_THE RECORDS_.
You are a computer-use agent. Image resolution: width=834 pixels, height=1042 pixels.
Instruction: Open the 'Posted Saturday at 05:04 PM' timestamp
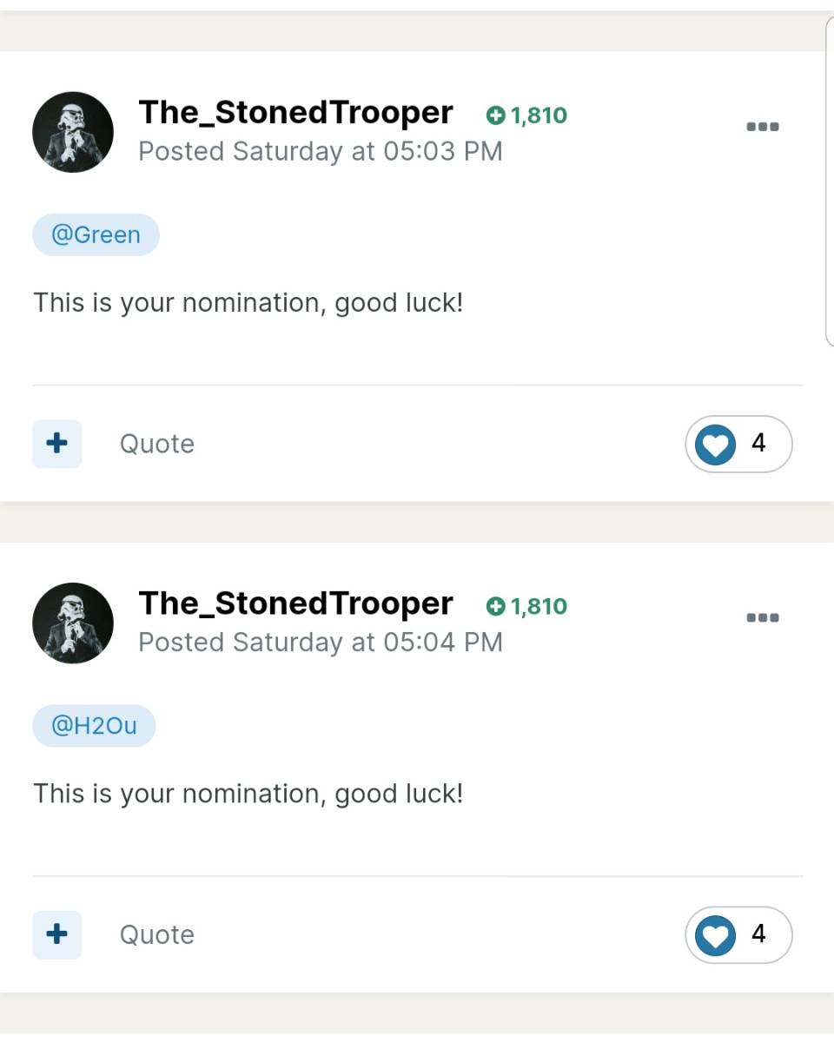tap(321, 642)
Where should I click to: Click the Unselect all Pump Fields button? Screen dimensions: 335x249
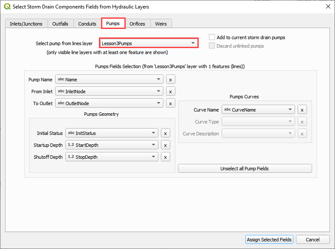(x=245, y=169)
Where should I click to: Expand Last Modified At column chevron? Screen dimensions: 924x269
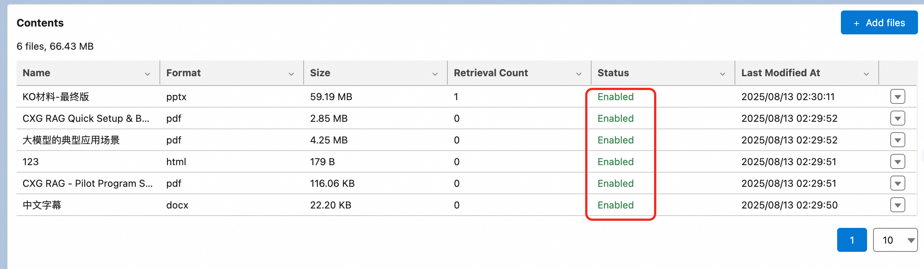tap(866, 74)
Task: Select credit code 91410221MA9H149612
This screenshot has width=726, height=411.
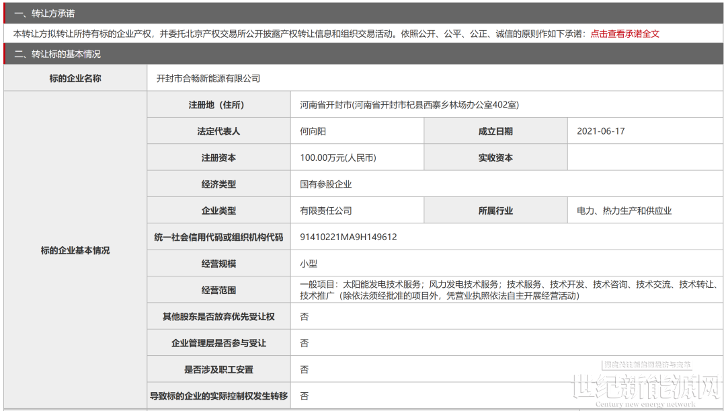Action: pyautogui.click(x=348, y=237)
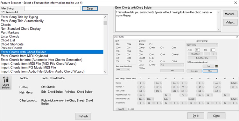Open the Manual button
Viewport: 239px width, 121px height.
click(x=230, y=14)
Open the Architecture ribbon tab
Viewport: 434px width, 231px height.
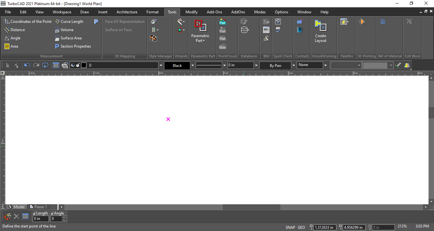pyautogui.click(x=127, y=12)

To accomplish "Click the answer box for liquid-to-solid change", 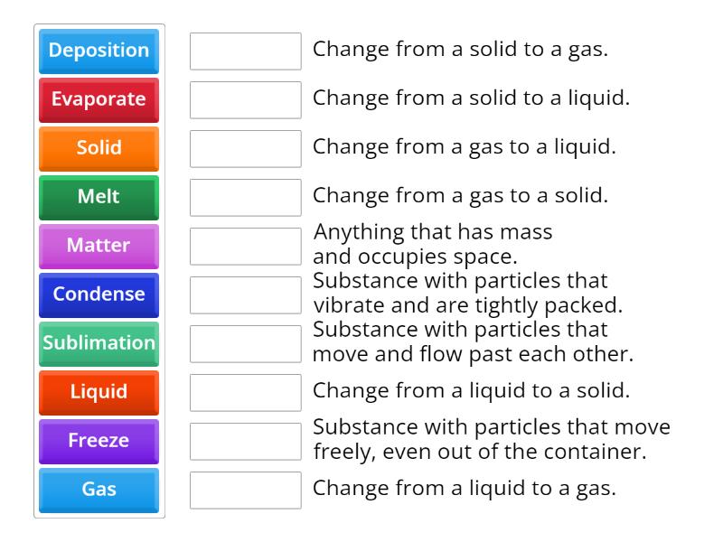I will coord(246,391).
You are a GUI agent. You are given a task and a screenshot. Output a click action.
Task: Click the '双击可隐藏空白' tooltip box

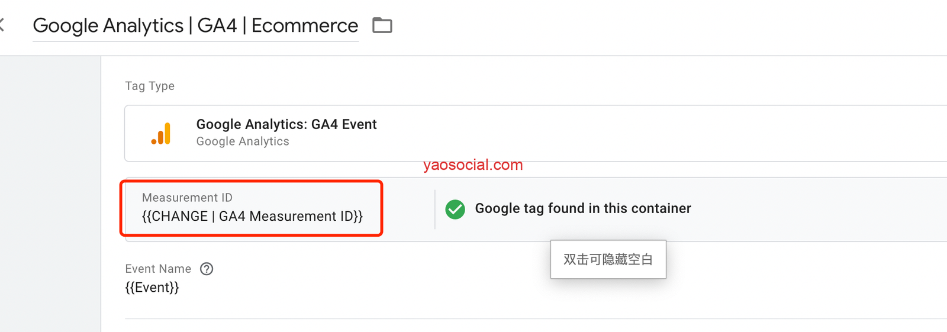tap(608, 259)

_TASK STATEMENT_. Pull out each line of the listing above that contains the string "agent", and reproduce those lines unchanged.

_COMPLETED TASK_.
You are a computer-use agent. Image resolution: width=834 pixels, height=1042 pixels.
You are a GUI agent. You are given a task and a screenshot. Output a click action.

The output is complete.